What you are asked to do>
All of the records shown below need to be copied with no differences.

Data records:
--- START ---

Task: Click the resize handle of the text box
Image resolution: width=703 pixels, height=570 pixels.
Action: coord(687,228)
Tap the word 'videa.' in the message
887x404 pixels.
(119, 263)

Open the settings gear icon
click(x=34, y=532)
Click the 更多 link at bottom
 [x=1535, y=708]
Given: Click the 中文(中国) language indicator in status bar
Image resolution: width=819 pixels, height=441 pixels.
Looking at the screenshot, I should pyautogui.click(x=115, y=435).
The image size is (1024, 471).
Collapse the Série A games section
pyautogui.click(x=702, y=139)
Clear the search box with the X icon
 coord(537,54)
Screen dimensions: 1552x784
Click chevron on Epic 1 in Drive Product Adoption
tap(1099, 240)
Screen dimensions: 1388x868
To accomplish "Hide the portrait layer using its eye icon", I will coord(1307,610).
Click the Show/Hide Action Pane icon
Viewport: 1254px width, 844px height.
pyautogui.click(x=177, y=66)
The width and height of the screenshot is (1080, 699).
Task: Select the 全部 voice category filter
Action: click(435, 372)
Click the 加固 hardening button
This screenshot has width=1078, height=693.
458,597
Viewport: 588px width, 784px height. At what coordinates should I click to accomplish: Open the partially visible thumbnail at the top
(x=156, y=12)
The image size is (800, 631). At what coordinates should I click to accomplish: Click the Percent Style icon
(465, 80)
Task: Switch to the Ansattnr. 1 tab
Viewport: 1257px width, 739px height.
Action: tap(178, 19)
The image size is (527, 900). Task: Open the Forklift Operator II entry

--- END ---

Exercise solution>
Task: Click the resize handle of the text box
Image resolution: width=703 pixels, height=570 pixels.
Action: coord(687,228)
Tap the word 'videa.' in the message
887x404 pixels.
(119, 263)

Open the settings gear icon
click(x=34, y=532)
Click the 更多 link at bottom
 [x=1535, y=708]
Given: Click the 中文(中国) language indicator in status bar
Image resolution: width=819 pixels, height=441 pixels.
Looking at the screenshot, I should pyautogui.click(x=115, y=435).
The image size is (1024, 471).
Collapse the Série A games section
pyautogui.click(x=702, y=139)
Clear the search box with the X icon
 coord(537,54)
Screen dimensions: 1552x784
Click chevron on Epic 1 in Drive Product Adoption
tap(1099, 240)
Screen dimensions: 1388x868
To accomplish "Hide the portrait layer using its eye icon", I will coord(1307,610).
Click the Show/Hide Action Pane icon
Viewport: 1254px width, 844px height.
pyautogui.click(x=177, y=66)
The width and height of the screenshot is (1080, 699).
Task: Select the 全部 voice category filter
Action: click(435, 372)
Click the 加固 hardening button
This screenshot has width=1078, height=693.
458,597
Viewport: 588px width, 784px height. At what coordinates should I click to accomplish: Open the partially visible thumbnail at the top
(x=156, y=12)
The image size is (800, 631). At what coordinates should I click to accomplish: Click the Percent Style icon
(465, 80)
Task: Switch to the Ansattnr. 1 tab
Viewport: 1257px width, 739px height.
Action: tap(178, 19)
The image size is (527, 900). Task: Open the Forklift Operator II entry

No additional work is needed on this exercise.